Quand on parle de politique d’aide à la dépendance, on fait souvent la distinction entre le préventif et le curatif. Dans le meilleur des mondes, dans lequel chacun adopterait un style de vie irréprochable (alimentation saine, ni tabac, ni alcool, activité physique régulière), l’espérance de vie et surtout l’espérance de vie en bonne santé augmenteraient. Certaines des causes majeures de la perte d’autonomie verraient leur importance se réduire ; elles ne disparaitraient pas. Il y aurait moins de maladies chroniques; les différentes formes de démence subsisteraient et pourraient même augmenter du fait d’une longévité accrue. Les personnes dépendantes le seraient non pas de leur faute mais par pure malchance. Dans ce monde peuplé de gens méritants et responsables, la mantra du « y-avait pas qu’a » perdrait de sa pertinence et le support politique à toute aide à la dépendance augmenterait nettement. Le préventif jouerait à fond et le curatif serait moins utile. Plus concrètement, l’État ferait des économies et la population vivrait ainsi plus longtemps et en meilleure santé.


Serait-elle plus heureuse ? En posant cette question, j’ai à l’esprit l’anecdote suivante. Un homme d’une soixantaine d’années se rend chez son médecin et lui demande la recette pour vivre encore de nombreuses années. Le médecin lui demande : Fumez-vous ? Buvez-vous ? Voyez-vous encore des femmes de petite vertu ? A ces trois questions, le patient répond fièrement par la négative. Et son médecin de lui répondre : Pourquoi voulez-vous vivre aussi longtemps ?

Si l’État avait les moyens de forcer les individus à la vie austère qui leur assure une vie longue sans trop d’incapacités, devrait-il le faire ? Prenons l’exemple du tabagisme. Il y aurait deux raisons pour interdire à une personne de fumer. D’abord, elle ignore les risques multiples que cela entraine pour sa santé et celles de ses proches. Après coup, elle sera reconnaissante que l’on lui ait interdit de fumer. Ensuite, il y a les coûts financiers que le tabagisme implique pour les finances publiques. Il existe une autre dimension, celle de la liberté. Une personne peut très bien continuer de fumer tout en connaissant les effets que sa décision aura sur sa santé. Elle assume ainsi en toute conscience sa liberté de choix. C’est la conception existentialiste qu’illustre parfaitement Albert Camus quand il écrit : “Il n’y a qu’un problème philosophique vraiment sérieux : c’est le suicide.”

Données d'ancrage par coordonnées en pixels
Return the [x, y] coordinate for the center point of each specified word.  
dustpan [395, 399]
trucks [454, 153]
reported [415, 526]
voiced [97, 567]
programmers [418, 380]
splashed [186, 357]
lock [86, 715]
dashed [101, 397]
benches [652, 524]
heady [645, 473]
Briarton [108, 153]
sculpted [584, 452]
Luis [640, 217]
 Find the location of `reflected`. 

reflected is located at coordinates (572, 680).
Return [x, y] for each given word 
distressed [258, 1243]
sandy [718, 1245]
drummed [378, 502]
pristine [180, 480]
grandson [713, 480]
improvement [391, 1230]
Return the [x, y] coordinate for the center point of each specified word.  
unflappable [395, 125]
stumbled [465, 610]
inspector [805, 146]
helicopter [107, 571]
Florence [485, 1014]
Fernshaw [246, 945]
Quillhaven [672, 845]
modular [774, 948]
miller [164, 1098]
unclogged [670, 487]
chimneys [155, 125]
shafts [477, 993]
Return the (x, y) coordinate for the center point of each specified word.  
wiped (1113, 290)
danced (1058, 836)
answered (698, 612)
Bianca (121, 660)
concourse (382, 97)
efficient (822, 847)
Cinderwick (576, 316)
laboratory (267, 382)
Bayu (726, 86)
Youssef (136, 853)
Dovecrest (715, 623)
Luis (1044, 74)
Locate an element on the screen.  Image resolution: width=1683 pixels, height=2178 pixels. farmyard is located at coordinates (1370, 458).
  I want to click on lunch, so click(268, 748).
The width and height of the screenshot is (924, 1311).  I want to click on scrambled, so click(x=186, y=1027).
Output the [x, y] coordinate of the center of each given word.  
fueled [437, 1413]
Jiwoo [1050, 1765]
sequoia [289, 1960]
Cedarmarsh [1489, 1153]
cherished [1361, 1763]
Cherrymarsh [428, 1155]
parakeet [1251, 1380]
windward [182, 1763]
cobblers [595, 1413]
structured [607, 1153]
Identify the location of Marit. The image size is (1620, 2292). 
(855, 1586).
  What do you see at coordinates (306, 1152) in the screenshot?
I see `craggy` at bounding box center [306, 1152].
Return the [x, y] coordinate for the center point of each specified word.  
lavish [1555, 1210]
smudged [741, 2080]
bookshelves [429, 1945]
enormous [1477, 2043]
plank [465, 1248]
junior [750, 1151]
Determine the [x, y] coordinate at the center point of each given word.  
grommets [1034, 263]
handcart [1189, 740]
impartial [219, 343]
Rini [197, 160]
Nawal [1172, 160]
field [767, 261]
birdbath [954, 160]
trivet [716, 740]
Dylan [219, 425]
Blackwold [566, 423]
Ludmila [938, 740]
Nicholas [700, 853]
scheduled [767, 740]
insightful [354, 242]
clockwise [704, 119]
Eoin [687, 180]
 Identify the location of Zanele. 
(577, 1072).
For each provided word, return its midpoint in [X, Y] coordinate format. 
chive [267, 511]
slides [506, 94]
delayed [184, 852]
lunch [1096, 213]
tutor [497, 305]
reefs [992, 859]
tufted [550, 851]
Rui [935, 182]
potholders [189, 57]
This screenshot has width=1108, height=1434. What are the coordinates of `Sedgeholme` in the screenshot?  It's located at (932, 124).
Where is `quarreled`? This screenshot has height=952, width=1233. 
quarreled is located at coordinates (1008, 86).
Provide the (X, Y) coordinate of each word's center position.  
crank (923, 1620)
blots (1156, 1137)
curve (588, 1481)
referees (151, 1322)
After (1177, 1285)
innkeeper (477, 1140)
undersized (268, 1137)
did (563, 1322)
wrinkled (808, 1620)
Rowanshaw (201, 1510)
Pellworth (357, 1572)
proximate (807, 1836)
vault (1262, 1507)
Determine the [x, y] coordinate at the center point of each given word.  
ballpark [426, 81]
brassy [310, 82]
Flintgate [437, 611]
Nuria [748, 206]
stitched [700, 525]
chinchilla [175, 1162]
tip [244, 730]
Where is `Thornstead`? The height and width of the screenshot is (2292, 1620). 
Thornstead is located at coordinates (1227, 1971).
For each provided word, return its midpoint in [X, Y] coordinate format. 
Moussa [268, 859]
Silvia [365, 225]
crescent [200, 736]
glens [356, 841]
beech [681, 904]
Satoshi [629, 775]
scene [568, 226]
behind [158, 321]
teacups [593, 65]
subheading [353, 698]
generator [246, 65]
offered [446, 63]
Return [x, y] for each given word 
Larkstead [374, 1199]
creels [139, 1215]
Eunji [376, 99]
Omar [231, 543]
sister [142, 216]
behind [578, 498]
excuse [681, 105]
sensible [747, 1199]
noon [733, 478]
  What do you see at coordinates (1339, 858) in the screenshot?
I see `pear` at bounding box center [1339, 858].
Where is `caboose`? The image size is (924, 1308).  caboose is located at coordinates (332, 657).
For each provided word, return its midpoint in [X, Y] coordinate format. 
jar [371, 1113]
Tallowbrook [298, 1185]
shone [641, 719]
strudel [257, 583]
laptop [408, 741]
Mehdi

**CONSIGNE:** Reproduisez sans modification le passage du texte fourni allant de « Serait-elle plus heureuse » à « aussi longtemps ? ».

**RÉPONSE:**
Serait-elle plus heureuse ? En posant cette question, j’ai à l’esprit l’anecdote suivante. Un homme d’une soixantaine d’années se rend chez son médecin et lui demande la recette pour vivre encore de nombreuses années. Le médecin lui demande : Fumez-vous ? Buvez-vous ? Voyez-vous encore des femmes de petite vertu ? A ces trois questions, le patient répond fièrement par la négative. Et son médecin de lui répondre : Pourquoi voulez-vous vivre aussi longtemps ?